WORK TO BE COMPLETED
Copy the entries from the line containing "Task: Click the 方法 field label" through the end of the entries, replacing "screenshot" with "image" and keeping everything else the same. Leave the pictures out.

*** INFORMATION SHOWN ***

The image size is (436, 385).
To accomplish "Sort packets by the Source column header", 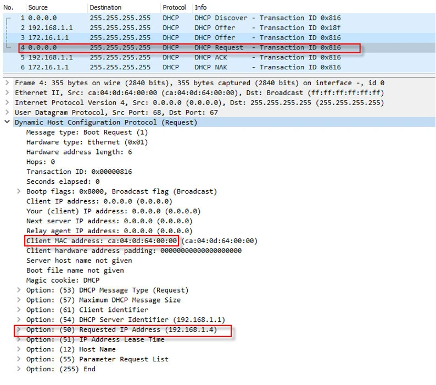I will (x=38, y=8).
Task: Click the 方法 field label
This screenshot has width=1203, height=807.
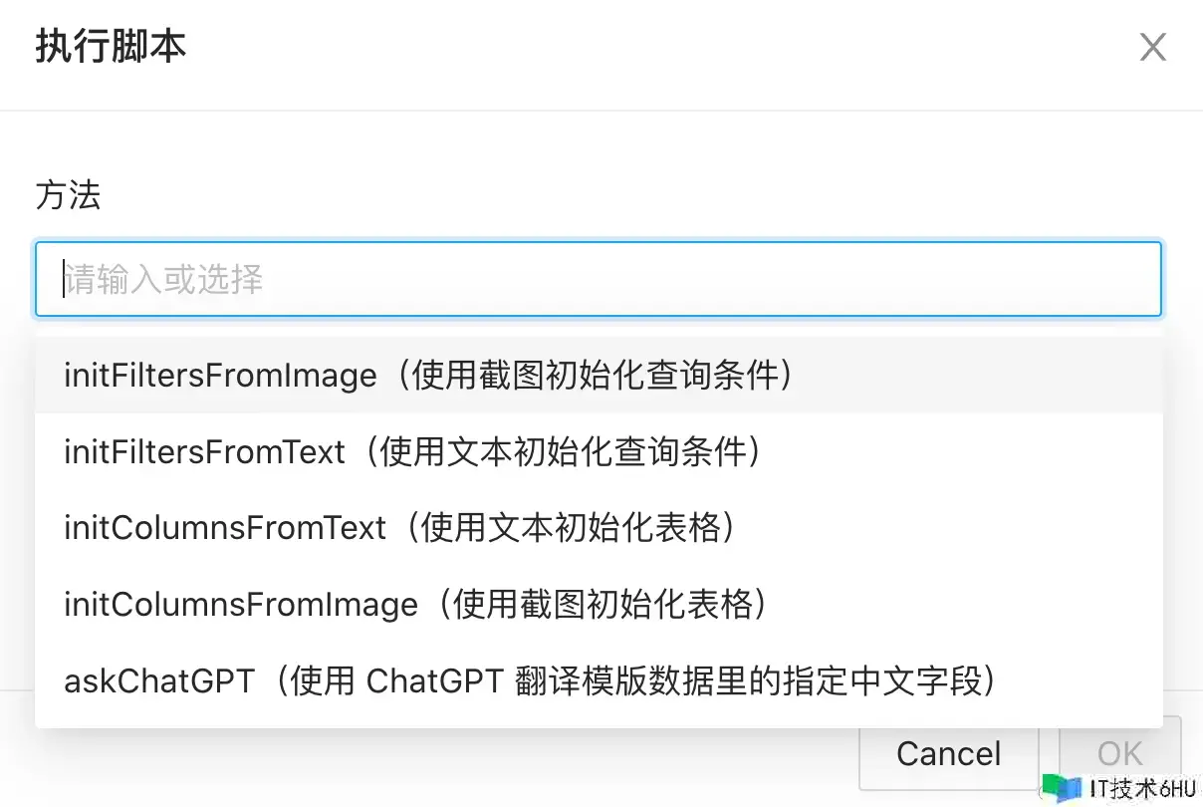Action: click(x=68, y=194)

***

RESULT BELOW
Task: Click the 方法 field label
This image has width=1203, height=807.
Action: click(x=68, y=194)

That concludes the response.